Write out every line below with no difference at all.

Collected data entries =
BEGIN

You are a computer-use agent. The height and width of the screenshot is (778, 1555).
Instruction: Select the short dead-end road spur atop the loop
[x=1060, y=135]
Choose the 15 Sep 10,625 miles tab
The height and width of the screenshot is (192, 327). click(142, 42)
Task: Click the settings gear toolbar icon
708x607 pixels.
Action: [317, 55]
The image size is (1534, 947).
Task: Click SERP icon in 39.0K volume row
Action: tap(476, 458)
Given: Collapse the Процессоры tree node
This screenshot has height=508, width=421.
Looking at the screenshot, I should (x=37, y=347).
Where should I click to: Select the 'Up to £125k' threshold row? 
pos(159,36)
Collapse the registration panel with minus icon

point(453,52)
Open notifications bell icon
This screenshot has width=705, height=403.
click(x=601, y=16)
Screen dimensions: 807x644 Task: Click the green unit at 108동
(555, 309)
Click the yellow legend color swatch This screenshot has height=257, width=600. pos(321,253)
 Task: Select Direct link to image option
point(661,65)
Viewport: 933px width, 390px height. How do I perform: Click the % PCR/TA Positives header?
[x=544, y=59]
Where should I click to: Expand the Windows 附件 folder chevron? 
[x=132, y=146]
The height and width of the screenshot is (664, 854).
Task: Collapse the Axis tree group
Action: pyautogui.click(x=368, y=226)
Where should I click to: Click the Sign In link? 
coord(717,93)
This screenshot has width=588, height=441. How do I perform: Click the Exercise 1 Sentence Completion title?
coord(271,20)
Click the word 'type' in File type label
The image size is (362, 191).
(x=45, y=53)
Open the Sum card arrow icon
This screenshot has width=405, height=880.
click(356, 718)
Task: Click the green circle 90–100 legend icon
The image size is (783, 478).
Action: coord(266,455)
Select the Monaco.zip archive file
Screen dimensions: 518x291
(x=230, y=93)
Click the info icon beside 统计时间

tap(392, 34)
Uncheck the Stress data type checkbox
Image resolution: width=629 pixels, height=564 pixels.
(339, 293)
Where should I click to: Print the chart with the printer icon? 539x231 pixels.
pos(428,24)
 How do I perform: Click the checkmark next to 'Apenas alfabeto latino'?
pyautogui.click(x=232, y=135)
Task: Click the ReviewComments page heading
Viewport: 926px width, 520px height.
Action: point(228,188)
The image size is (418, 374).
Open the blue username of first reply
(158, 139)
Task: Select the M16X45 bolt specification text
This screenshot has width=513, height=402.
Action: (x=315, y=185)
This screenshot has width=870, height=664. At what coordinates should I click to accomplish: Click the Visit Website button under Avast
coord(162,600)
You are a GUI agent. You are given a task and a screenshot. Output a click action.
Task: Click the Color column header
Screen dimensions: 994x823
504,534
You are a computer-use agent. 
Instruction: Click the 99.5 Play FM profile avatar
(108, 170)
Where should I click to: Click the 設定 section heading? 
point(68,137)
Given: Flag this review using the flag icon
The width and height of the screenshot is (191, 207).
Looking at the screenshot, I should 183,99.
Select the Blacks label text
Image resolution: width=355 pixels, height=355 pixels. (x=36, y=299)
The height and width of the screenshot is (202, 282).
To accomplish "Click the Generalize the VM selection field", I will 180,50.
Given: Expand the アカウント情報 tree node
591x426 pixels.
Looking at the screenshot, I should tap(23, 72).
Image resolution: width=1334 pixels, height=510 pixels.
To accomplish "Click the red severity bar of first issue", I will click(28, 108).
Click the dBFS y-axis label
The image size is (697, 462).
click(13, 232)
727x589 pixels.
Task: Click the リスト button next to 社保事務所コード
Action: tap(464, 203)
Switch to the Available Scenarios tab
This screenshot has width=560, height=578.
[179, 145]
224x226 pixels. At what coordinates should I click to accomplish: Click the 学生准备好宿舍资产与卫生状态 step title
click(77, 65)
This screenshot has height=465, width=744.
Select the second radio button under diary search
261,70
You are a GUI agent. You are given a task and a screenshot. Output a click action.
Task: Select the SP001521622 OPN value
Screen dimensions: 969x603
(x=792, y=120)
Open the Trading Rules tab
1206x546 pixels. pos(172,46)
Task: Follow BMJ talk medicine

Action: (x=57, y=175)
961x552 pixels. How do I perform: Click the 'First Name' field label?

END

Exercise output =
You are a computer-use agent. The height and width of the screenshot is (778, 1555).
Instruction: Select the short dead-end road spur atop the loop
[x=1060, y=135]
Choose the 15 Sep 10,625 miles tab
The height and width of the screenshot is (192, 327). click(142, 42)
Task: Click the settings gear toolbar icon
708x607 pixels.
Action: [317, 55]
The image size is (1534, 947).
Task: Click SERP icon in 39.0K volume row
Action: tap(476, 458)
Given: Collapse the Процессоры tree node
This screenshot has height=508, width=421.
Looking at the screenshot, I should (x=37, y=347).
Where should I click to: Select the 'Up to £125k' threshold row? 
pos(159,36)
Collapse the registration panel with minus icon

point(453,52)
Open notifications bell icon
This screenshot has width=705, height=403.
click(x=601, y=16)
Screen dimensions: 807x644 Task: Click the green unit at 108동
(555, 309)
Click the yellow legend color swatch This screenshot has height=257, width=600. pos(321,253)
 Task: Select Direct link to image option
point(661,65)
Viewport: 933px width, 390px height. How do I perform: Click the % PCR/TA Positives header?
[x=544, y=59]
Where should I click to: Expand the Windows 附件 folder chevron? 
[x=132, y=146]
The height and width of the screenshot is (664, 854).
Task: Collapse the Axis tree group
Action: pyautogui.click(x=368, y=226)
Where should I click to: Click the Sign In link? 
coord(717,93)
This screenshot has width=588, height=441. How do I perform: Click the Exercise 1 Sentence Completion title?
coord(271,20)
Click the word 'type' in File type label
The image size is (362, 191).
(x=45, y=53)
Open the Sum card arrow icon
This screenshot has width=405, height=880.
click(356, 718)
Task: Click the green circle 90–100 legend icon
The image size is (783, 478).
Action: coord(266,455)
Select the Monaco.zip archive file
Screen dimensions: 518x291
(x=230, y=93)
Click the info icon beside 统计时间

tap(392, 34)
Uncheck the Stress data type checkbox
Image resolution: width=629 pixels, height=564 pixels.
(339, 293)
Where should I click to: Print the chart with the printer icon? 539x231 pixels.
pos(428,24)
 How do I perform: Click the checkmark next to 'Apenas alfabeto latino'?
pyautogui.click(x=232, y=135)
Task: Click the ReviewComments page heading
Viewport: 926px width, 520px height.
Action: point(228,188)
The image size is (418, 374).
Open the blue username of first reply
(158, 139)
Task: Select the M16X45 bolt specification text
This screenshot has width=513, height=402.
Action: (x=315, y=185)
This screenshot has width=870, height=664. At what coordinates should I click to accomplish: Click the Visit Website button under Avast
coord(162,600)
You are a GUI agent. You are given a task and a screenshot. Output a click action.
Task: Click the Color column header
Screen dimensions: 994x823
504,534
You are a computer-use agent. 
Instruction: Click the 99.5 Play FM profile avatar
(108, 170)
Where should I click to: Click the 設定 section heading? 
point(68,137)
Given: Flag this review using the flag icon
The width and height of the screenshot is (191, 207).
Looking at the screenshot, I should 183,99.
Select the Blacks label text
Image resolution: width=355 pixels, height=355 pixels. (x=36, y=299)
The height and width of the screenshot is (202, 282).
To accomplish "Click the Generalize the VM selection field", I will 180,50.
Given: Expand the アカウント情報 tree node
591x426 pixels.
Looking at the screenshot, I should tap(23, 72).
Image resolution: width=1334 pixels, height=510 pixels.
To accomplish "Click the red severity bar of first issue", I will click(28, 108).
Click the dBFS y-axis label
The image size is (697, 462).
click(13, 232)
727x589 pixels.
Task: Click the リスト button next to 社保事務所コード
Action: tap(464, 203)
Switch to the Available Scenarios tab
This screenshot has width=560, height=578.
[179, 145]
224x226 pixels. At what coordinates should I click to accomplish: Click the 学生准备好宿舍资产与卫生状态 step title
click(77, 65)
This screenshot has height=465, width=744.
Select the second radio button under diary search
261,70
You are a GUI agent. You are given a task and a screenshot. Output a click action.
Task: Select the SP001521622 OPN value
Screen dimensions: 969x603
(x=792, y=120)
Open the Trading Rules tab
1206x546 pixels. pos(172,46)
Task: Follow BMJ talk medicine

Action: (x=57, y=175)
961x552 pixels. How do I perform: Click the 'First Name' field label?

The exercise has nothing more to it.